Here's an idea. First define the shift map $f$ by
$f(n) = 2n\,({\rm mod}\,N)$
for some large prime $N$. The hash function works as follows:
- Convert every character to its ASCII value
- Map the string $s$ to an integer by summing the ASCII values: $g(s) = \sum_{i=0}^{n-1} s_i$
- Apply the shift map $M$ times
Does this satisfy the common properties of being a hash function?
- The shift map is ergodic, so it distributes values uniformly throughout the range $\{1\dots N\}$
- The shift map exhibits sensitive dependence on initial conditions, so small changes in the input can result in large changes in the output (although, see my note later).
However, it is relatively easy to invert the shift map. We exploit the fact that $\mathbb{Z}/N\mathbb{Z}$ is a field for $N$ prime, which means that division is possible. Therefore given a hash value $h$, we compute $g=h/2^M$ in the field $\mathbb{Z}/N\mathbb{Z}$. We now know that any string whose ASCII values sum to a member of the set
$\{g, g+N, g+2N, \dots \}$
will be hashed to $h$. The problem is then to enumerate all strings whose ASCII values sum to members of this set, which is a much easier task.

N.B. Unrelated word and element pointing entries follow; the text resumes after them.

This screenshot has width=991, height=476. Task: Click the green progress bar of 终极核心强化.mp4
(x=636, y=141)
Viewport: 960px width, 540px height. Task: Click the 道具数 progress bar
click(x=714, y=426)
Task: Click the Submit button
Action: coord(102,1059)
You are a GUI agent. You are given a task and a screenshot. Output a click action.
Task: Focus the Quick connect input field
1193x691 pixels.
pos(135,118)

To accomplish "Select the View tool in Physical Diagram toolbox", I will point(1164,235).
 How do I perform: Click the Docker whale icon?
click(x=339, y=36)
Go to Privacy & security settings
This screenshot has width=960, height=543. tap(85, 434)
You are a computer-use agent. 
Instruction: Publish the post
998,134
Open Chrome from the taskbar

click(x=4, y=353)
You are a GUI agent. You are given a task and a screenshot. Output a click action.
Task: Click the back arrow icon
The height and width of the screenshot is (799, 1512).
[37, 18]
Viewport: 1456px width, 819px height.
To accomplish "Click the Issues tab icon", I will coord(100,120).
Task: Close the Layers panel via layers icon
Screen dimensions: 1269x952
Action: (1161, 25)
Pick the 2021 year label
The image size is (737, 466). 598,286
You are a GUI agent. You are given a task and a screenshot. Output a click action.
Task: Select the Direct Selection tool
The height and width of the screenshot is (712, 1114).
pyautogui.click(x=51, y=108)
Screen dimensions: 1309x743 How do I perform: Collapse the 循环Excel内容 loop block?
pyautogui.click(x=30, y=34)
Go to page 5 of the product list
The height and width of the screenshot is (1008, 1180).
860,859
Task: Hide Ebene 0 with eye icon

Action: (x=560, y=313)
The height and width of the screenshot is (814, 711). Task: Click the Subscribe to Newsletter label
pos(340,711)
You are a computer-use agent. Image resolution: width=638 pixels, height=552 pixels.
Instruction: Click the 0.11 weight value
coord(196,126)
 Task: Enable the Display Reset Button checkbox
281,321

Note: This answer isn't complete. One obvious deficiency is that two strings whose ASCII values sum to the same number will always hash to the same value - therefore we can make small changes to a string that will guarantee a hash collision. In particular, any permutation of a string will result in a hash collision, so "star", "rats" and "tars" will all hash to the same value. However, these are structured edits. A generic edit, such as randomly inserting, deleting or modifying a single character, will in general result in a different hash value.
Edit: One trivial modification that overcomes the above difficulty is to take a different map from String -> Int. Rather than simply summing values, we could consider
$g(s) = \sum_{i=0}^{n-1}2^ia_i$
where $n$ is the length of the string. Now, permuting the string will result in a different value of $g(s)$, so permutations will hash to different values. There may still be other problems with the approach, however.